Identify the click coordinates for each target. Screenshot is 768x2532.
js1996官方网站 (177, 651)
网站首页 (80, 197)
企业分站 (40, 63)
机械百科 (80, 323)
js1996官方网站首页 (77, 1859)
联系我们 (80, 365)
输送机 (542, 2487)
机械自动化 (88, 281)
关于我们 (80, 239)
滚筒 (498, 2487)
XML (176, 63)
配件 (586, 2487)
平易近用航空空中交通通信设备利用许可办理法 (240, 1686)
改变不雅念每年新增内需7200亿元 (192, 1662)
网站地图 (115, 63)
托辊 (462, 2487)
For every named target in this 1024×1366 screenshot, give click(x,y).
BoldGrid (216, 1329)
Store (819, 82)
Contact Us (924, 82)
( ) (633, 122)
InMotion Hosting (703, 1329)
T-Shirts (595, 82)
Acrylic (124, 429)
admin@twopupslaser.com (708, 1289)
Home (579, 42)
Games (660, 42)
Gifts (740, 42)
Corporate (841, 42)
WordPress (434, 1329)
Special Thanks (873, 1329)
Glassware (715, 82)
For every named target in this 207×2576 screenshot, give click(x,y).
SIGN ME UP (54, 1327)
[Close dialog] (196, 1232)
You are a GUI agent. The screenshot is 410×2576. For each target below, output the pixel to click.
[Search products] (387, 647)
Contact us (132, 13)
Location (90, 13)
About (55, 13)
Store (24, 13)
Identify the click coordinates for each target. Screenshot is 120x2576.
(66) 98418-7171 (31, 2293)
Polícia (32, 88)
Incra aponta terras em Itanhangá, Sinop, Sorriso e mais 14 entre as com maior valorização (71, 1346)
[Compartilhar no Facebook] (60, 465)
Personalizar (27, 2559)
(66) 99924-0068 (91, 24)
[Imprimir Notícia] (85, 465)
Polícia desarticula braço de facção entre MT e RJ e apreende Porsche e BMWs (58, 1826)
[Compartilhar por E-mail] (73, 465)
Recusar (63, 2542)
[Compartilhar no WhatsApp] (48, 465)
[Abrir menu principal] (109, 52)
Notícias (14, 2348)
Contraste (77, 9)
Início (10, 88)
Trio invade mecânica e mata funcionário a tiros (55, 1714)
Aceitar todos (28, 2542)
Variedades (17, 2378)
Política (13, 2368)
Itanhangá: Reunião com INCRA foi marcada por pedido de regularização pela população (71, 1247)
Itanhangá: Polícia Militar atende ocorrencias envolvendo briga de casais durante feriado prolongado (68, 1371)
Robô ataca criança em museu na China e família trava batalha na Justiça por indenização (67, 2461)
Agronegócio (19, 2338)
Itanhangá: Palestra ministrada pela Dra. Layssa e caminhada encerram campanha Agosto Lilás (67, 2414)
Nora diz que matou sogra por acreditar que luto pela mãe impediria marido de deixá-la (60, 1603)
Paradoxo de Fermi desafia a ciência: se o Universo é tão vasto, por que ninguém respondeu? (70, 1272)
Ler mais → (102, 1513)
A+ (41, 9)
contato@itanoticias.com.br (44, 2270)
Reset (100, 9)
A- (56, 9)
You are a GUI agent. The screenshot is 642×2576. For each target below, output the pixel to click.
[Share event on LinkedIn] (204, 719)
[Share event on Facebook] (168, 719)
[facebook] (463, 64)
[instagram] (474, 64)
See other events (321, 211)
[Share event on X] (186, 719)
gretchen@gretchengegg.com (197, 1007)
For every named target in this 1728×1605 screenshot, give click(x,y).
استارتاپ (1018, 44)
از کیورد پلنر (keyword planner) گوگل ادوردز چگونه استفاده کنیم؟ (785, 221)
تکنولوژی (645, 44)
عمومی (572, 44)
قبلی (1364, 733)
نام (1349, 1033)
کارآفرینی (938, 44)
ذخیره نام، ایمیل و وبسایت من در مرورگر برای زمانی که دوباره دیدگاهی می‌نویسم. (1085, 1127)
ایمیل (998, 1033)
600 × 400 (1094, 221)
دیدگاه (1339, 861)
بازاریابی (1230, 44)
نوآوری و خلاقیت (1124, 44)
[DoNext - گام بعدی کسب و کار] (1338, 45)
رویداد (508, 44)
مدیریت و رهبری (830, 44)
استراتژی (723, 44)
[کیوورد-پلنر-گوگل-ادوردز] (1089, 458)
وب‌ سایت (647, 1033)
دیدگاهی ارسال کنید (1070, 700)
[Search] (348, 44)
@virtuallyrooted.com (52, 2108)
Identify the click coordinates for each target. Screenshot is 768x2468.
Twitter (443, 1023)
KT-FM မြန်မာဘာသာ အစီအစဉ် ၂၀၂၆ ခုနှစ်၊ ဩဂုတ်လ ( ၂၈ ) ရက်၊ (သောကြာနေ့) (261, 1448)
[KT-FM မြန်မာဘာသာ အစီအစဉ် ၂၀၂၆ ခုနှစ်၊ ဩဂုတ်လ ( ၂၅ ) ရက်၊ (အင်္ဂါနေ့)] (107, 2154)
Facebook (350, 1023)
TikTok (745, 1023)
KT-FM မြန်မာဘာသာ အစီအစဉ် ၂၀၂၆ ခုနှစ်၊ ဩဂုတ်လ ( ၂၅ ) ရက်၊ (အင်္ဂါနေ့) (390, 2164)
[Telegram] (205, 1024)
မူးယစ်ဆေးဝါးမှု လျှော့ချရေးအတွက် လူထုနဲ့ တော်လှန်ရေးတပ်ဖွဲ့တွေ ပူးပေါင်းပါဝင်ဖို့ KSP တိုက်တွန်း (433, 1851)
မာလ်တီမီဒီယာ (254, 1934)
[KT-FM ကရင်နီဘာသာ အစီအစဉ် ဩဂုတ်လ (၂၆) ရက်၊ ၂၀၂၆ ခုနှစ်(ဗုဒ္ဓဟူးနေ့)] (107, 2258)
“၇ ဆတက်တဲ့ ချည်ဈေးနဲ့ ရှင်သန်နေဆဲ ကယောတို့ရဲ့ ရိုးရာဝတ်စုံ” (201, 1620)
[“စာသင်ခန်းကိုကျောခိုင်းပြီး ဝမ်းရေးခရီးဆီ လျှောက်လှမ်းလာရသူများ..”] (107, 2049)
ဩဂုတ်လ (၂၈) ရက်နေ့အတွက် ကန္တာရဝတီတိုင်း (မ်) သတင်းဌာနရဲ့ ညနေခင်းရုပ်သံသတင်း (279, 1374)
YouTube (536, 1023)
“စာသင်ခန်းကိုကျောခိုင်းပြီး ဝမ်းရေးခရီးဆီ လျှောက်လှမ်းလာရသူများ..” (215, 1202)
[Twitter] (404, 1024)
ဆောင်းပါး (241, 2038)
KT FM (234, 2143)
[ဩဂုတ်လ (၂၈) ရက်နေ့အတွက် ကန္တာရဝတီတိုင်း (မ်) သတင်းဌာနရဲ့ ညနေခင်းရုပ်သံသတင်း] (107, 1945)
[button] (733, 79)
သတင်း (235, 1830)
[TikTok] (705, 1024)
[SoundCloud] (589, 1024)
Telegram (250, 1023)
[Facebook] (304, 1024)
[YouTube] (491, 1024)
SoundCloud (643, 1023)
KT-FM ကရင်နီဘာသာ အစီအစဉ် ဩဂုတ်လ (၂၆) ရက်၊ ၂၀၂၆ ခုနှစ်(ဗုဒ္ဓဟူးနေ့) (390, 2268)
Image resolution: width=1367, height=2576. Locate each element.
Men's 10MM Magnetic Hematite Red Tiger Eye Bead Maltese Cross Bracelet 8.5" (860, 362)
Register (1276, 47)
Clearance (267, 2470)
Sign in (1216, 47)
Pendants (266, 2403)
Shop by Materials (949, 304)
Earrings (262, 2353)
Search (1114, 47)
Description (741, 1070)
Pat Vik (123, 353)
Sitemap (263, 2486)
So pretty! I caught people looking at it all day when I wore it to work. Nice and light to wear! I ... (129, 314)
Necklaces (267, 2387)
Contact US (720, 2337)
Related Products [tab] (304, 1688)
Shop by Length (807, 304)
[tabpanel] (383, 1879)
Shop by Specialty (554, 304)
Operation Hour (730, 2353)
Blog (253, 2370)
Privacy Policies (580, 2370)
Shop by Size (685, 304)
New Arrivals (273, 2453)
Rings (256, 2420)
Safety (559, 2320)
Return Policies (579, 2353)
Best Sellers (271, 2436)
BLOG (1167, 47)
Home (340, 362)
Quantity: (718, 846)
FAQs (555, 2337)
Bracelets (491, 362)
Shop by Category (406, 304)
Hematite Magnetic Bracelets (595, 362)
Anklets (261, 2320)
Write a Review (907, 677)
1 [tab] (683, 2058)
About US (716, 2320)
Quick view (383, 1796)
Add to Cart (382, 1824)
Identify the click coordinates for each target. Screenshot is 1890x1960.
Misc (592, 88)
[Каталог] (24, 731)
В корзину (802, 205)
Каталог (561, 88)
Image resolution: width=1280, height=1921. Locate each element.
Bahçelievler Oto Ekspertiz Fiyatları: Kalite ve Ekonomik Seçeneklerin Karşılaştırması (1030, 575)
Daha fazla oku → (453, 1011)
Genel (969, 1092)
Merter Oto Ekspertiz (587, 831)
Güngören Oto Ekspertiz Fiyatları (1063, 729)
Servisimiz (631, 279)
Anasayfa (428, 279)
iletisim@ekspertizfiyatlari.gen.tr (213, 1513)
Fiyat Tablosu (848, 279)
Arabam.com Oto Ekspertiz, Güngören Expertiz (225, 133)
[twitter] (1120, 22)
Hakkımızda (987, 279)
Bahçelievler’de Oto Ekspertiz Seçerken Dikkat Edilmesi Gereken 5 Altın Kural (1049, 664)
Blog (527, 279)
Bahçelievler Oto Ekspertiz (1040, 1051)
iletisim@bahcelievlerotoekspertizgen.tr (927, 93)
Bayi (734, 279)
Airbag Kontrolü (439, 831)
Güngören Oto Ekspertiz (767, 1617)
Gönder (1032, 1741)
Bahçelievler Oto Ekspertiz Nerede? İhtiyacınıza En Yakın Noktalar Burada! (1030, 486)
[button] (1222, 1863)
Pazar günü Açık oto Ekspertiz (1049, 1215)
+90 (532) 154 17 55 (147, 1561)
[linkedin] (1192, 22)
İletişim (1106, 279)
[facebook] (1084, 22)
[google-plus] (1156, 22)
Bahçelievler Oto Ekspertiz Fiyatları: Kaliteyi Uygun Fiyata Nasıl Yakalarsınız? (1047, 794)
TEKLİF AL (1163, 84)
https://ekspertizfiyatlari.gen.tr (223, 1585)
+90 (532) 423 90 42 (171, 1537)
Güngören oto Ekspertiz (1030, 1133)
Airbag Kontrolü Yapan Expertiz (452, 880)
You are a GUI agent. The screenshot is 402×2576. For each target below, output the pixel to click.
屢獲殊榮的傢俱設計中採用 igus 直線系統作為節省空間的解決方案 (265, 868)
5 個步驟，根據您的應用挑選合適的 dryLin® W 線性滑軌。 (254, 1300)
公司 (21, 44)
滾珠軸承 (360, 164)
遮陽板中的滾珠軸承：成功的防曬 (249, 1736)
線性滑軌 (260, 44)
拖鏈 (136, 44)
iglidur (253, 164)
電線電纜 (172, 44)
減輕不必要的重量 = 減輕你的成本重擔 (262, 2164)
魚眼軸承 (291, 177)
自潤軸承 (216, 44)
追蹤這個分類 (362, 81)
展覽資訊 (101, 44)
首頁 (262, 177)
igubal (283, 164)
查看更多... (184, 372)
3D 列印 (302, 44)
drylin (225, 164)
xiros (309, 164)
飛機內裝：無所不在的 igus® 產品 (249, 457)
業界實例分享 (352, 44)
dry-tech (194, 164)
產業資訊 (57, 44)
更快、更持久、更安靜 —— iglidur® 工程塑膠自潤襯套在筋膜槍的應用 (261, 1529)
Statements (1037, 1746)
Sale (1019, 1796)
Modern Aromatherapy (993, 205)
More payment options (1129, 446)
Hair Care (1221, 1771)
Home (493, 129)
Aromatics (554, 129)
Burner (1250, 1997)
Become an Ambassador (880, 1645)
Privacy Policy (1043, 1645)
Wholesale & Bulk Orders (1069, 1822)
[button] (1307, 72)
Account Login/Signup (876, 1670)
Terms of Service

■ Exercise description: Repeat, word for word, the lines above between the line holding "استراتژی (723, 44)" and the line holding "KT FM (234, 2143)", inclusive; omit everything else.

■ Answer below:
استراتژی (723, 44)
[کیوورد-پلنر-گوگل-ادوردز] (1089, 458)
وب‌ سایت (647, 1033)
دیدگاهی ارسال کنید (1070, 700)
[Search] (348, 44)
@virtuallyrooted.com (52, 2108)
Identify the click coordinates for each target. Screenshot is 768x2468.
Twitter (443, 1023)
KT-FM မြန်မာဘာသာ အစီအစဉ် ၂၀၂၆ ခုနှစ်၊ ဩဂုတ်လ ( ၂၈ ) ရက်၊ (သောကြာနေ့) (261, 1448)
[KT-FM မြန်မာဘာသာ အစီအစဉ် ၂၀၂၆ ခုနှစ်၊ ဩဂုတ်လ ( ၂၅ ) ရက်၊ (အင်္ဂါနေ့)] (107, 2154)
Facebook (350, 1023)
TikTok (745, 1023)
KT-FM မြန်မာဘာသာ အစီအစဉ် ၂၀၂၆ ခုနှစ်၊ ဩဂုတ်လ ( ၂၅ ) ရက်၊ (အင်္ဂါနေ့) (390, 2164)
[Telegram] (205, 1024)
မူးယစ်ဆေးဝါးမှု လျှော့ချရေးအတွက် လူထုနဲ့ တော်လှန်ရေးတပ်ဖွဲ့တွေ ပူးပေါင်းပါဝင်ဖို့ KSP တိုက်တွန်း (433, 1851)
မာလ်တီမီဒီယာ (254, 1934)
[KT-FM ကရင်နီဘာသာ အစီအစဉ် ဩဂုတ်လ (၂၆) ရက်၊ ၂၀၂၆ ခုနှစ်(ဗုဒ္ဓဟူးနေ့)] (107, 2258)
“၇ ဆတက်တဲ့ ချည်ဈေးနဲ့ ရှင်သန်နေဆဲ ကယောတို့ရဲ့ ရိုးရာဝတ်စုံ” (201, 1620)
[“စာသင်ခန်းကိုကျောခိုင်းပြီး ဝမ်းရေးခရီးဆီ လျှောက်လှမ်းလာရသူများ..”] (107, 2049)
ဩဂုတ်လ (၂၈) ရက်နေ့အတွက် ကန္တာရဝတီတိုင်း (မ်) သတင်းဌာနရဲ့ ညနေခင်းရုပ်သံသတင်း (279, 1374)
YouTube (536, 1023)
“စာသင်ခန်းကိုကျောခိုင်းပြီး ဝမ်းရေးခရီးဆီ လျှောက်လှမ်းလာရသူများ..” (215, 1202)
[Twitter] (404, 1024)
ဆောင်းပါး (241, 2038)
KT FM (234, 2143)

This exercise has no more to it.